Another cybersecurity website, Ars Technica, reviewed the public disclosure message posted by Raidforum in their website and the investigators found that there was 2.11-gigabyte file published and contained nearly 397,000 private messages. As hacking sites are almost anonymous because of the nature of the discussion that happens within the forum, the wealth of information exposed by hackers from RaidForum includes messages that could be contextualized as kinds of messages that hackers will protect and will not disclose otherwise.
And of course, there are also implicating information that was disclosed in the breach, which includes usernames, passwords, IP addresses and private messages of people who are looking to buy, sell, or develop a support software that could crack accounts of the popular video game, Fortnite, which is in-fact something illegal.
“Freshly cracked Fortnite accounts with skins captured,” reads the subject of one message. “How to change the email on cracked Fortnite accounts,” the subject of another says. Following the analysis made on the exposed information, investigators found out that Cracked.to users are advertising services for exploiting CVE-2019-20250, a critical vulnerability in the WinRAR file-compression program.
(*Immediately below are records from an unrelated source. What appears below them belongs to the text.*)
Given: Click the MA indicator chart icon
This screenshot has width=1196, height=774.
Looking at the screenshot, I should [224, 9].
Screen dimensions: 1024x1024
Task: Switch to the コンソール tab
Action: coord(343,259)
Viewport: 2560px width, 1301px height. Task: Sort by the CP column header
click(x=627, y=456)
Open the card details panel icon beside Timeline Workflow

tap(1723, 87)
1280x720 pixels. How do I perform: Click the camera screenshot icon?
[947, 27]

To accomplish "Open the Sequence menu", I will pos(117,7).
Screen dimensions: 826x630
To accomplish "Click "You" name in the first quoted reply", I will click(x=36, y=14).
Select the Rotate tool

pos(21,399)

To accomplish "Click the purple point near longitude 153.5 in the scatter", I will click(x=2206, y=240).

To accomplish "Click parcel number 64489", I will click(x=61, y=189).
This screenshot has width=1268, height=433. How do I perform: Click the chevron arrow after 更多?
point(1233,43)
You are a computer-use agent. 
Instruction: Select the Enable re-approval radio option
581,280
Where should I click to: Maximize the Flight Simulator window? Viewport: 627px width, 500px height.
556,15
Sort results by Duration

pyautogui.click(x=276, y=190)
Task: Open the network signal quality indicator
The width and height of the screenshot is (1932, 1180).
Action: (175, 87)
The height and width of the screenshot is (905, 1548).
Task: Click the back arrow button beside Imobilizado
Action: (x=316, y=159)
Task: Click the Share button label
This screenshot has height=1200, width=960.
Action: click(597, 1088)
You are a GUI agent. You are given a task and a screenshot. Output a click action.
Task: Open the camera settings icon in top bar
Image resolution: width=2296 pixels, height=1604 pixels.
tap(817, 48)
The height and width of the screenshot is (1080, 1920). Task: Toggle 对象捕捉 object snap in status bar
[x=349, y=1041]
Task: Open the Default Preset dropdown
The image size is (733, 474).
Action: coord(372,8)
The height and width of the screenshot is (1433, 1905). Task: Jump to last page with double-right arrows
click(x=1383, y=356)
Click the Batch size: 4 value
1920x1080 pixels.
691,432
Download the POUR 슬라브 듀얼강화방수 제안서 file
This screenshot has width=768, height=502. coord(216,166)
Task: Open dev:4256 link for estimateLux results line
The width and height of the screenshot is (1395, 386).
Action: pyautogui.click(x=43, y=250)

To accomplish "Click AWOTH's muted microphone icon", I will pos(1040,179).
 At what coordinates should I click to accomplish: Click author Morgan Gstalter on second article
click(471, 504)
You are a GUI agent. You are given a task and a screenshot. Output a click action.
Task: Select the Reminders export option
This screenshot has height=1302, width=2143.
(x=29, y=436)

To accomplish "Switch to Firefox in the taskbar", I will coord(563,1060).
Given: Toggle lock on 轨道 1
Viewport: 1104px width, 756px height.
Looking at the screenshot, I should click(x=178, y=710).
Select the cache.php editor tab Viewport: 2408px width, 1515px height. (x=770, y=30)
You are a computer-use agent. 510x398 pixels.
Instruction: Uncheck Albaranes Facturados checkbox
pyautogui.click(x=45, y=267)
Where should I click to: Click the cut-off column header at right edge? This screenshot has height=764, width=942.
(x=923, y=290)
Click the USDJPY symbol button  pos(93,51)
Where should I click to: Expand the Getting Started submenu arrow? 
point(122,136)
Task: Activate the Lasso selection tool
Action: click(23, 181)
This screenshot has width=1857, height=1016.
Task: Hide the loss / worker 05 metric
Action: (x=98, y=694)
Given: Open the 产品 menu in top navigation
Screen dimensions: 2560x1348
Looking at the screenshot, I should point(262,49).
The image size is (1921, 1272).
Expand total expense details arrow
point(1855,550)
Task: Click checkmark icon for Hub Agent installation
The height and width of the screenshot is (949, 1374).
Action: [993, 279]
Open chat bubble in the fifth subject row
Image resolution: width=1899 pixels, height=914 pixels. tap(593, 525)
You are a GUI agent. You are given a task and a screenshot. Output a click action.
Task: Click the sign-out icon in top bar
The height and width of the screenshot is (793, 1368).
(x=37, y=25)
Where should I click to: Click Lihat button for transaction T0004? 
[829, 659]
These vulnerabilities were known to be popularly exploited in recent months in order to smuggle malicious software and other malware into a victim’s computer.
As the users of Cracked.to are hackers with high knowledge on internet security and how to anonymize themselves, Ars Technica said that it is highly likely that the affected users have masked their IP addresses using a Tor software and protected their emails and passwords with other anonymization techniques just like how a good hacker would do. However, the breach still poses a huge risk as a single mistake could lead the police or other hackers into the direction of some of the users that may have done something illegal.
A top administrator at Cracked.to, meanwhile, claimed in July that “an old person of my trust has forum backups that contain the database and folder files.” Earlier than that, the same site admin from the breached forum said that they have already converted from the very weak default MyBB password-hashing scheme to something much stronger; nonetheless, after the breach, all users are advised to change their passwords and to employ stronger anonymization in the future if they wish to continue using the forum for hackers.
“With no doubt, private messages being leaked in plaintext is the worst thing about the whole database breach,” a Cracked.to administrator, who uses the handle floraiN, said in an interview. “However, as a forum owner, you can’t really control what people are dealing with in DMs unless you look them up directly in the database.”